#12 – Tamu’s Cafe, Brunch With Licia Florio And Francio Ferrari, LF’ Shoes
posted on Monday March 23rd 2015
Welcome back to Tamu’s Cafe! Today we have the sweetest couple of shoe designers, Licia Florio and Francio Ferrari of LF Shoes as our special guests. Grab a chair and a cup of something hot as we’ll be talking shoe design while whipping up a yummy brunch of cranberry scones and avocado toast with poached eggs. Sounds delicious, right? Enjoy the goodness!
On the menu today:
-4 cups whole-wheat flour, plus more if needed
-2 tablespoons baking powder
-1 teaspoon salt
-8 tablespoons (1 stick) unsalted butter, cut into ½-inch pieces
-1 cup packed light brown sugar
-1 cup raspberries
-1 ½ cups buttermilk, plus more if needed
1. Preheat the oven to 325°F. Mix the flour, baking powder, and salt together in a large bowl. Add the butter and use your fingers to pinch the butter and the flour mixture together; when it’s all combined, it will resemble large bread crumbs.

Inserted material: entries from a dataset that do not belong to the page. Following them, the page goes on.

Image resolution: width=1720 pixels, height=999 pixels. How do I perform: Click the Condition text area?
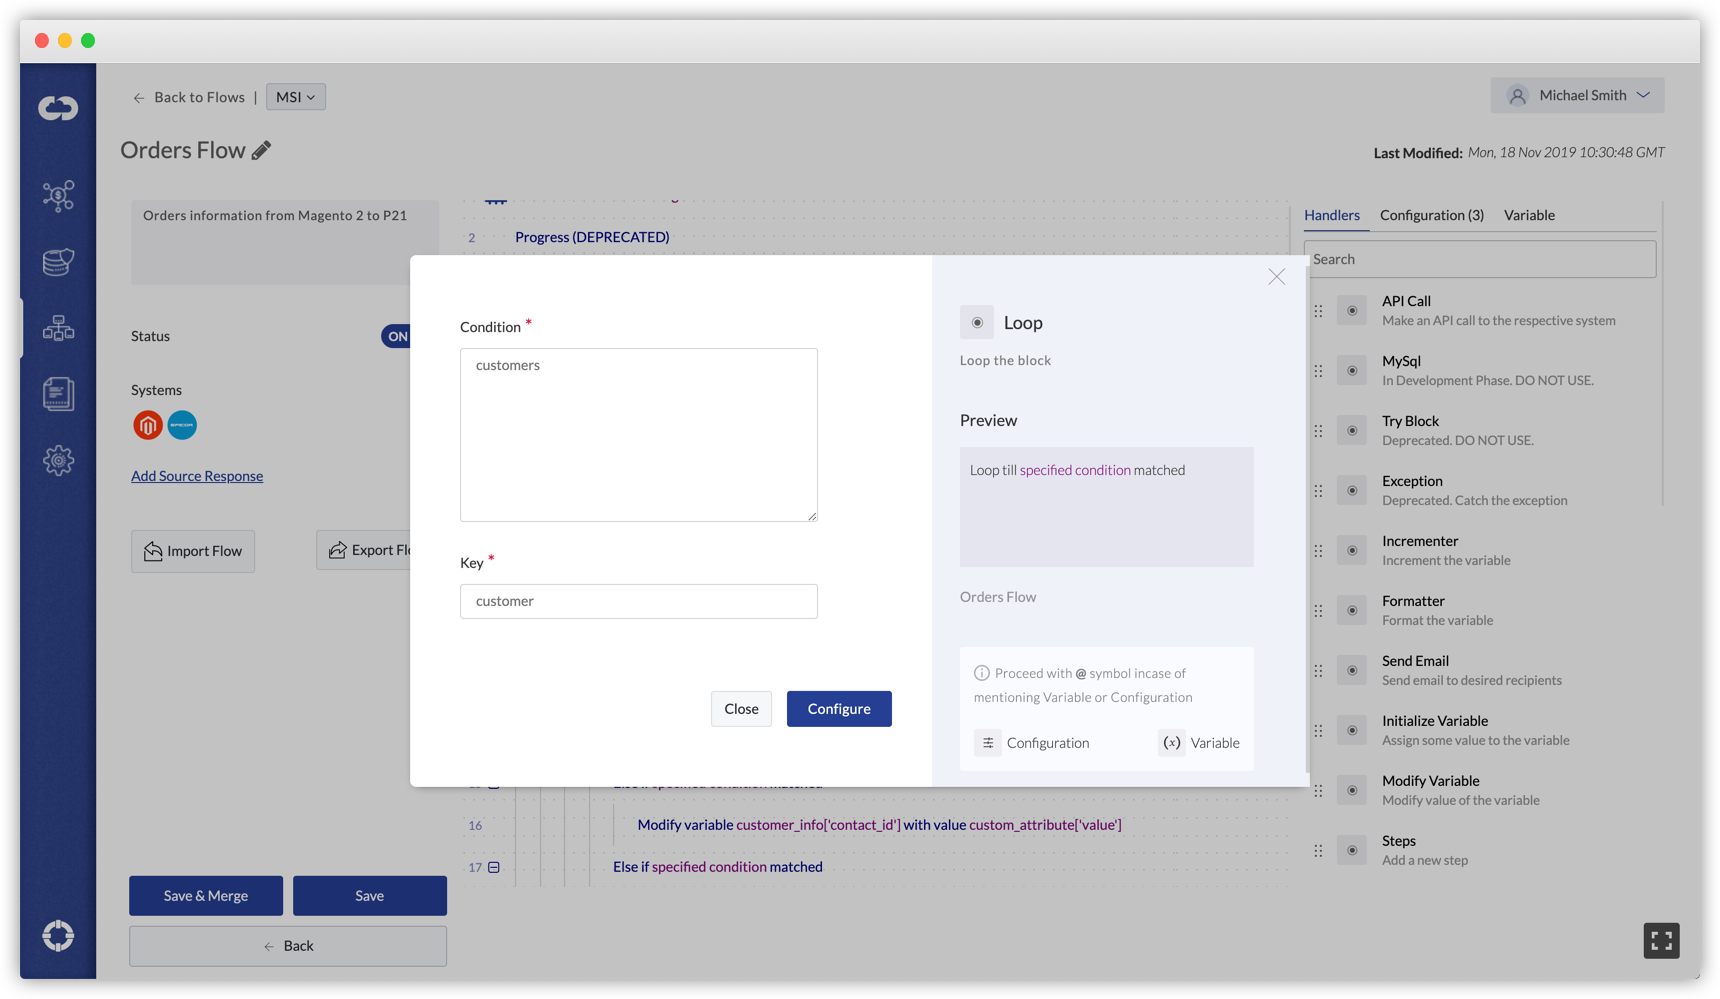click(x=639, y=435)
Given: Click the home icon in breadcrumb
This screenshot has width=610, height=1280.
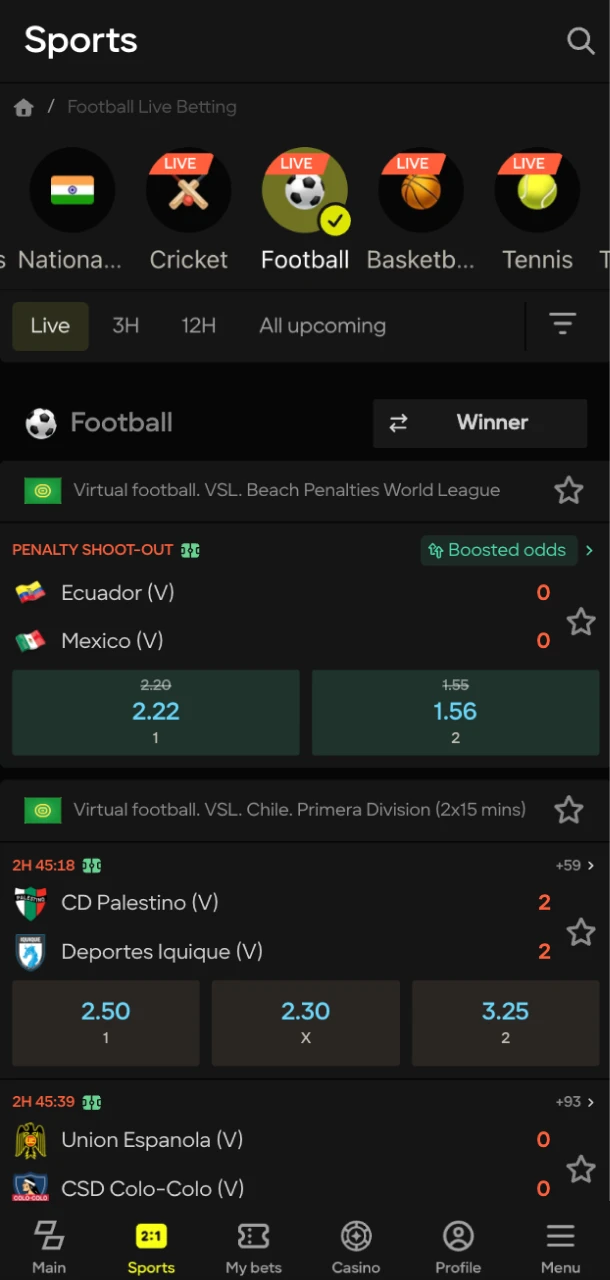Looking at the screenshot, I should [x=23, y=106].
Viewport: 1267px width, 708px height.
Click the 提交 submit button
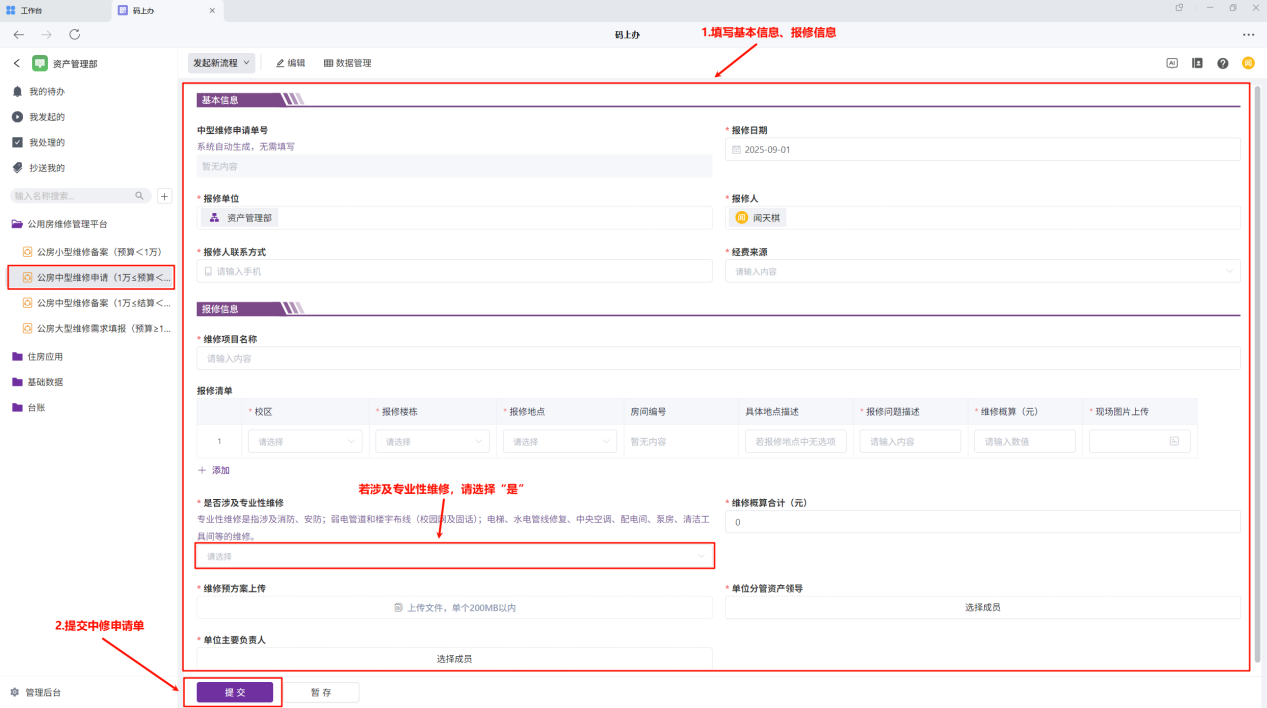click(235, 692)
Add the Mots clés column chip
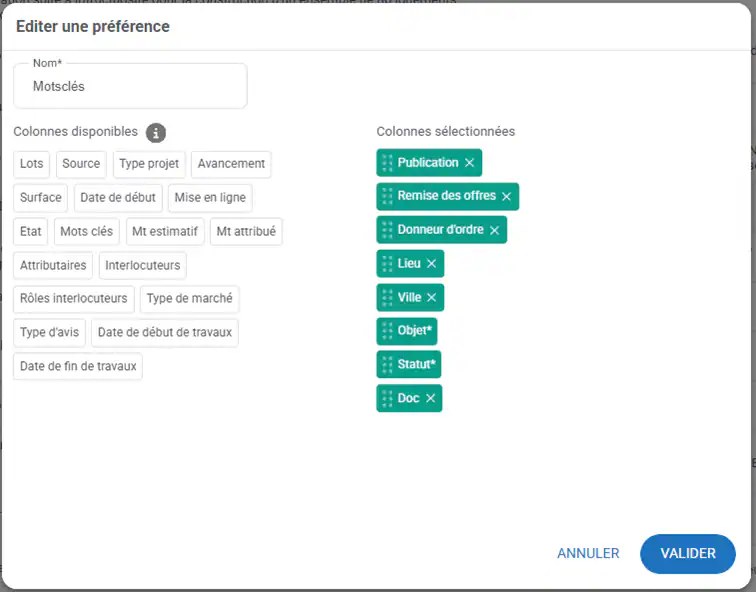 pyautogui.click(x=86, y=232)
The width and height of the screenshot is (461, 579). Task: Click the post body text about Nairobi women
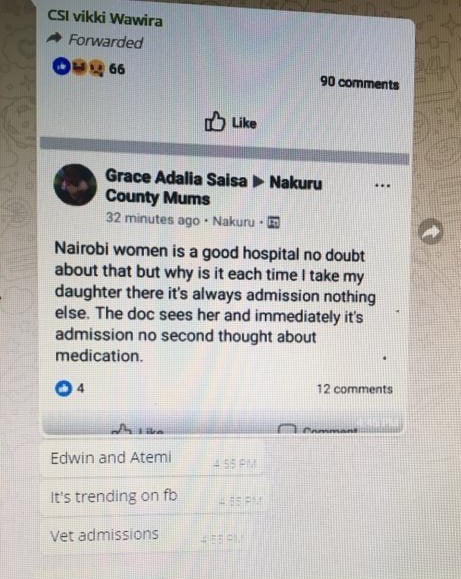[x=215, y=302]
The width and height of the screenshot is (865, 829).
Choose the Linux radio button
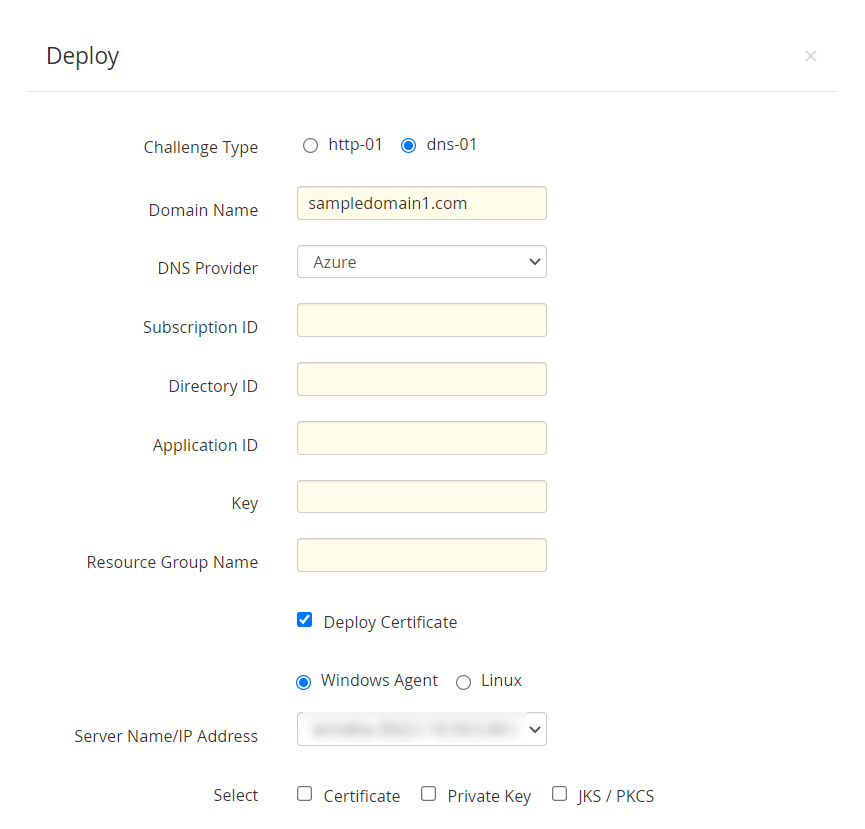pos(463,682)
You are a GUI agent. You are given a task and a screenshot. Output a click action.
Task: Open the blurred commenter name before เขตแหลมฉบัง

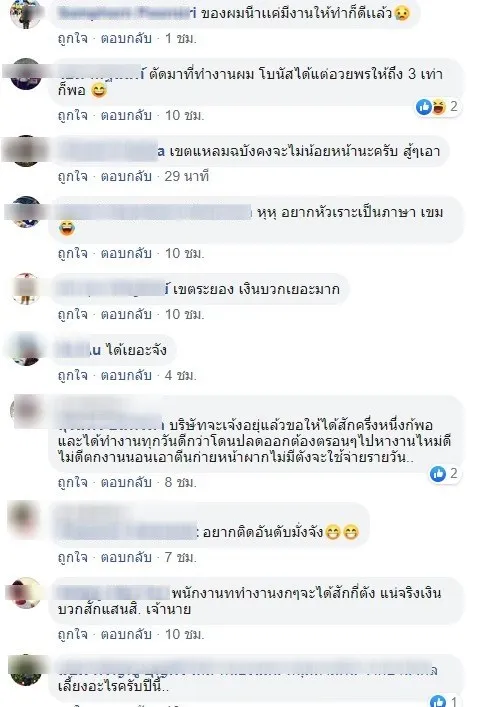click(x=111, y=151)
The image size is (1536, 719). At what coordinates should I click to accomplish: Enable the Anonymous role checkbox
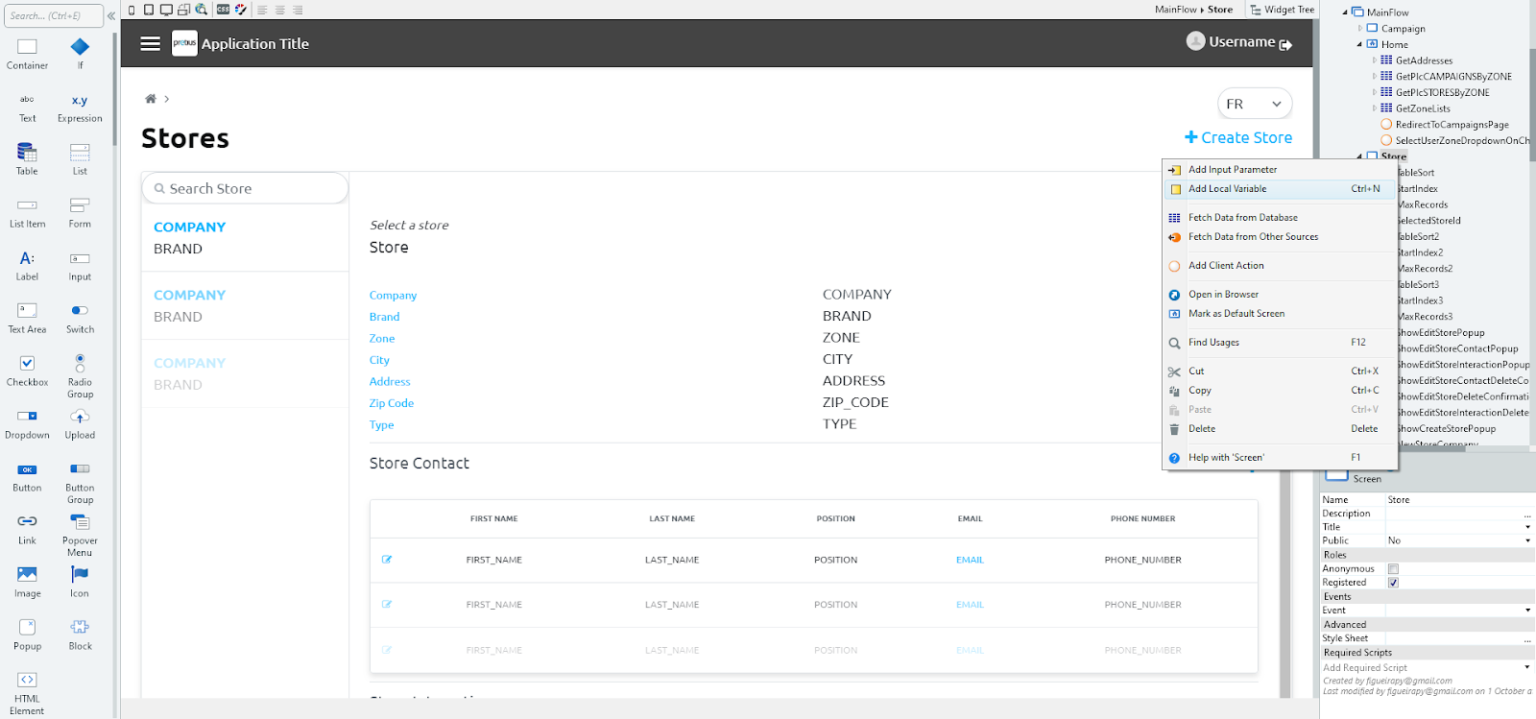[x=1392, y=568]
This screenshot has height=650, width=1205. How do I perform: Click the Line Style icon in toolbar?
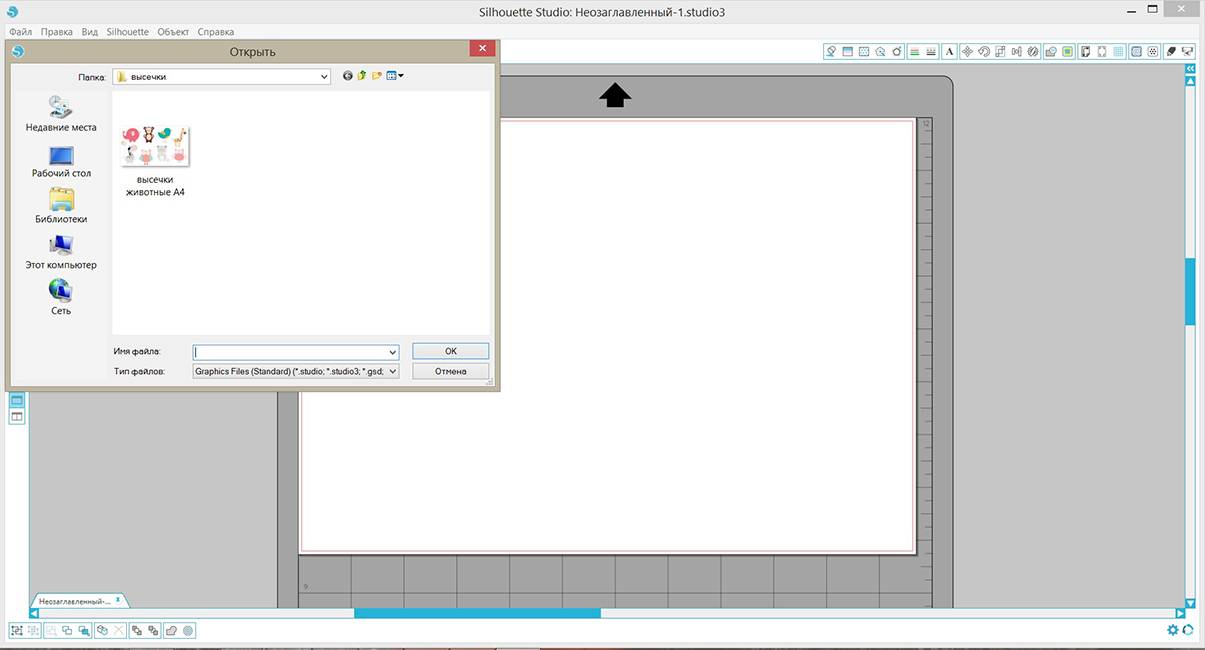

2. Use a wooden spoon to mix in the brown sugar and raspberries, and then add the buttermilk. If the dough is quite sticky, add more flour, 1 tablespoon at a time, until the dough has the texture of modeling clay. If it’s too dry, add more buttermilk, 1 tablespoon at a time, until it’s wet enough.
3. Turn the dough out onto a floured work surface and roll it out into a rectangle 1/4 inch thick. Cut the dough into 12 (3-inch) squares. Leftover scraps can be rerolled to make more scones.
4. Oil a baking sheet. Fold each square of dough in half diagonally to form a triangle, and lay it on the sheet. Bake the scones until the tops are golden brown, about 30 minutes. Serve warm, with jam and a pot of hot tea if you like.
1. Select one ripe avocado and cut it into two halves.
2. With the skin still on, slice avocado into cubes and scoop cubes into a bowl.
3. Add salt, pepper and a dash of lemon to taste.
4. Toast two slices of your favorite bread.
5. Spread avocado onto toast and enjoy a slice of paradise.
1. Bring a pan half-filled with water to a boil and add 1 tablespoon vinegar.
2. Stir vigorously to create a whirlpool in the center and immediately break an egg into the whirlpool.
3. Continue to stir gently for about 1 1/2 minutes.
4. Lift out the egg with a slotted spoon, holding a paper towel under in to catch the excess water, then turn over onto a plate.
5. If the white looks a little straggly, you can trim it if you like.
6. Poaching one egg at a time is pretty much fail – safe but you can cook several in the same pan – just make sure that they don’t touch.